Cachectic Body Composition and Inflammatory Markers Portend a Poor Prognosis in Patients with Locally Advanced Pancreatic Cancer Treated with Chemoradiation

Patrick Naumann; Jonathan Eberlein; Benjamin Farnia; Jakob Liermann; Thilo Hackert; Jürgen Debus; Stephanie E Combs

doi:10.3390/cancers11111655

Cachectic Body Composition and Inflammatory Markers Portend a Poor Prognosis in Patients with Locally Advanced Pancreatic Cancer Treated with Chemoradiation

Cancers (Basel). 2019 Oct 26;11(11):1655. doi: 10.3390/cancers11111655.

Authors

Patrick Naumann^{1

2}, Jonathan Eberlein¹, Benjamin Farnia³, Jakob Liermann¹, Thilo Hackert⁴, Jürgen Debus^{1

2

5}, Stephanie E Combs^{6

7

8}

Affiliations

¹ Department of Radiation Oncology, University Hospital Heidelberg, Im Neuenheimer Feld 400, 69120 Heidelberg, Germany.
² Clinical Cooperation Unit Radiation Oncology, dkfz Heidelberg, Im Neuenheimer Feld 280, 69120 Heidelberg, Germany.
³ Department of Radiation Oncology, University of Miami, 1475 NW 12th Avenue, Suite 1500, Miami, FL 33136, USA.
⁴ Department of General, Visceral and Transplantation Surgery, University Hospital Heidelberg, Im Neuenheimer Feld 110, 69120 Heidelberg, Germany.
⁵ Deutsches Konsortium für Translationale Krebsforschung (DKTK), Core Center Heidelberg, 69120 Heidelberg, Germany.
⁶ Department of Radiation Oncology, Technical University Munich (TUM), Ismaninger Straße 22, 81675 München, Germany.
⁷ Institute of Radiation Medicine (IRM), Department of Radiation Sciences (DRS), Helmholtz Zentrum München (HMGU), Ingolstädter Landstraße 1, 85764 Oberschleißheim, Germany.
⁸ Deutsches Konsortium für Translationale Krebsforschung (DKTK), Partner Site Munich, 81675 München, Germany.

Abstract

Background: Patients with pancreatic cancer often develop cancer cachexia, a complex multifactorial syndrome with weight loss, muscle wasting and adipose tissue depletion with systemic inflammation causing physical impairment. In patients with locally advanced pancreatic cancer (LAPC) neoadjuvant treatment is routinely performed to allow a subsequent resection. Herein, we assess body composition and laboratory markers for cancer cachexia both before and after neoadjuvant chemoradiation (CRT).

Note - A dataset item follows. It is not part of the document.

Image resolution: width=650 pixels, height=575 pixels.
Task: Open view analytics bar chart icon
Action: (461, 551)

Methods: Subcutaneous fat (SCF), visceral fat (VF), skeletal muscle (SM), weight and laboratory parameters were determined longitudinally in 141 LAPC patients treated with neoadjuvant CRT. Changes during CRT were statistically analyzed and correlated with outcome and Kaplan-Meier curves were plotted. Different prognostic factors linked to cachexia were assessed by uni- and multivariable cox proportional hazards models.

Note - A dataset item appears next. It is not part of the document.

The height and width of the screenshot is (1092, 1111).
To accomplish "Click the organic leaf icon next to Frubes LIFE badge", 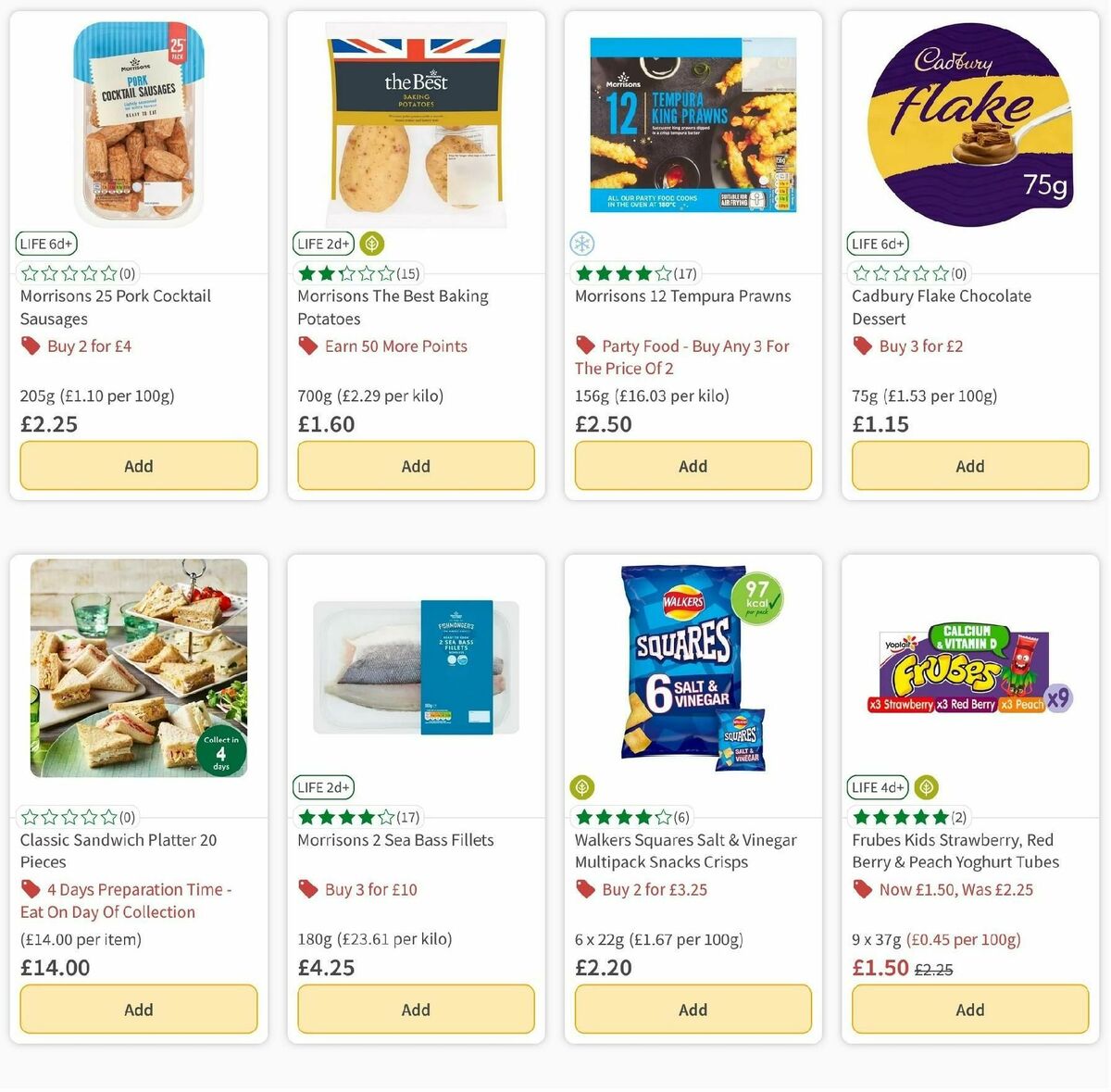I will 925,787.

Results: There was a significant decrease in weight as well as SCF, VF and SM during CRT. The laboratory parameter C-reactive protein (CRP) increased significantly, whereas there was a significant decrease in leukocyte count, hemoglobin, albumin and cholinesterase as well as in the tumor marker CA 19.9. Cachectic weight loss, sarcopenia, reductions in body compartments SCF, VF and SM, and changes in laboratory markers as well as resection affected survival in univariable analysis. In multivariable analysis, weight loss >5% (HR 2.8), reduction in SM >5% (HR 5.5), an increase in CRP (HR 2.2) or CA 19.9 (HR 1.9), and resection (HR 0.4) remained independently associated with survival, whereas classical cachexia and sarcopenia did not. Interestingly, the subgroup of patients with cachectic weight loss >5% or SM reduction >5% during CRT did not benefit from resection (median survival 12 vs. 27 months).

Conclusions: Persistent weight loss and muscle depletion during CRT as well as systemic inflammation after CRT impacted survival more than cachexia or sarcopenia according classical definitions.

Keywords: adipose tissue; body composition; cachexia; chemoradiation; locally advanced pancreatic cancer; muscle wasting; sarcopenia; skeletal muscle index; weight loss.